Plants have very large genomes with a lot of repetitive sequences, making them difficult to unpack. However, in 2020, a group of scientists changed the game in cotton genetics by releasing five updated and annotated genomes—two from cultivated species and three from wild species.
With the wild genomes assembled, researchers can begin using their valuable genes to try to improve cultivated cotton varieties by breeding them together and looking for those genes in the offspring. This method combines traditional plant breeding with in-depth knowledge of the cotton genome. We now know which genes are required to make cultivated cotton more disease and drought-resistant. We also know where to avoid modifying important agricultural genes.
These genomes also allow for the development of new screening tools for characterizing interspecific hybrids, which are the offspring of two cotton plants from different species. Prior to this information, there were two primary types of hybrid characterization. Both relied on single nucleotide polymorphisms, or SNPs, which are differences between species in a single base pair, the individual building blocks that comprise DNA. Even small-genome plants have millions of base pairs.
SNPs work well when you know where they are in the genome, there are no mutations that change the SNPs, and there are a lot of them. Cotton has a small number of SNPs that have been identified and verified in specific regions of the genome. Characterizing cotton hybrids solely based on SNPs would thus provide insufficient information about the genetic composition of those hybrids.

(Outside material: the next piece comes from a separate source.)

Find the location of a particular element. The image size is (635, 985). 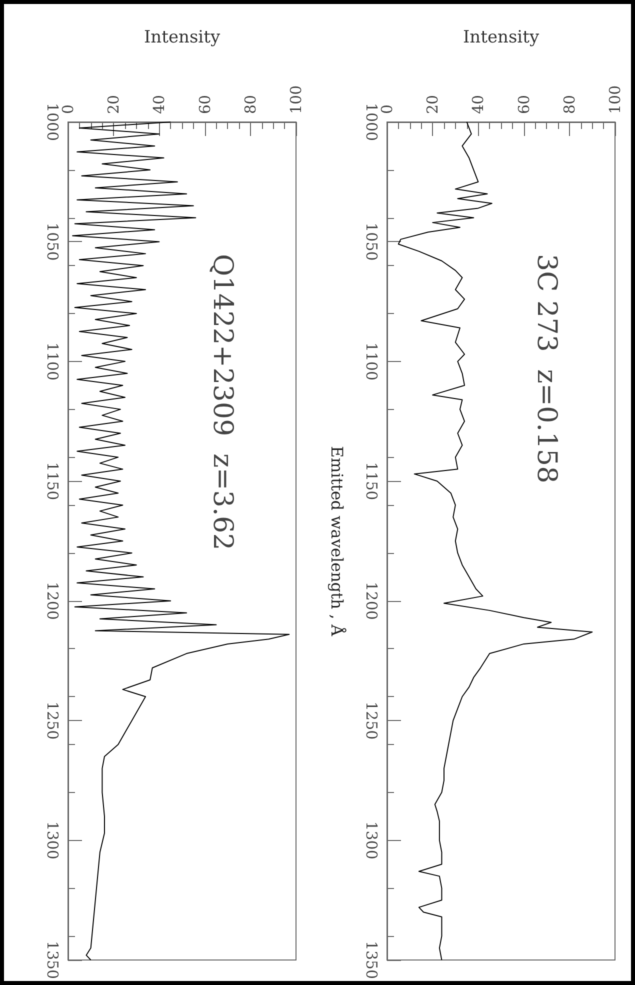

y-axis-title: Emitted wavelength , Å is located at coordinates (337, 541).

These new genomes pave the way for hybrid screening based on sequencing, which I've incorporated into my work. SNPs are still used as a starting point in this approach, but scientists can also sequence the surrounding DNA. This helps to fill in gaps and occasionally discover new, previously unknown SNPs. Sequence-based screening enables scientists to create more accurate and robust maps of hybrid genomes. Determining which parts of the genome are from which parent can help breeders decide which plants to cross to create better, more productive cotton in each generation.

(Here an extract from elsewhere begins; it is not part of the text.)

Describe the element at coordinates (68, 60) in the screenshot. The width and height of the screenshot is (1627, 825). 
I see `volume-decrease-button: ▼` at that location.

Climate change is raising global average temperatures, and some important cotton-producing regions, such as the United States' Southwest, are becoming drier. Cotton is already a heat-tolerant crop—our research plots can thrive in temperatures as high as 102 degrees Fahrenheit—but one cotton plant requires approximately 10 gallons of water over the course of a four-month growing season to reach its maximum yield potential.
Researchers have begun to look for cultivated cotton that can withstand drought at the seedling stage, as well as hybrid and genetically modified lines. Scientists are optimistic that they will be able to develop drought-resistant plants. My goal, like that of many other cotton breeders worldwide, is to create more sustainable and genetically diverse cotton so that this critical crop can thrive in a changing world.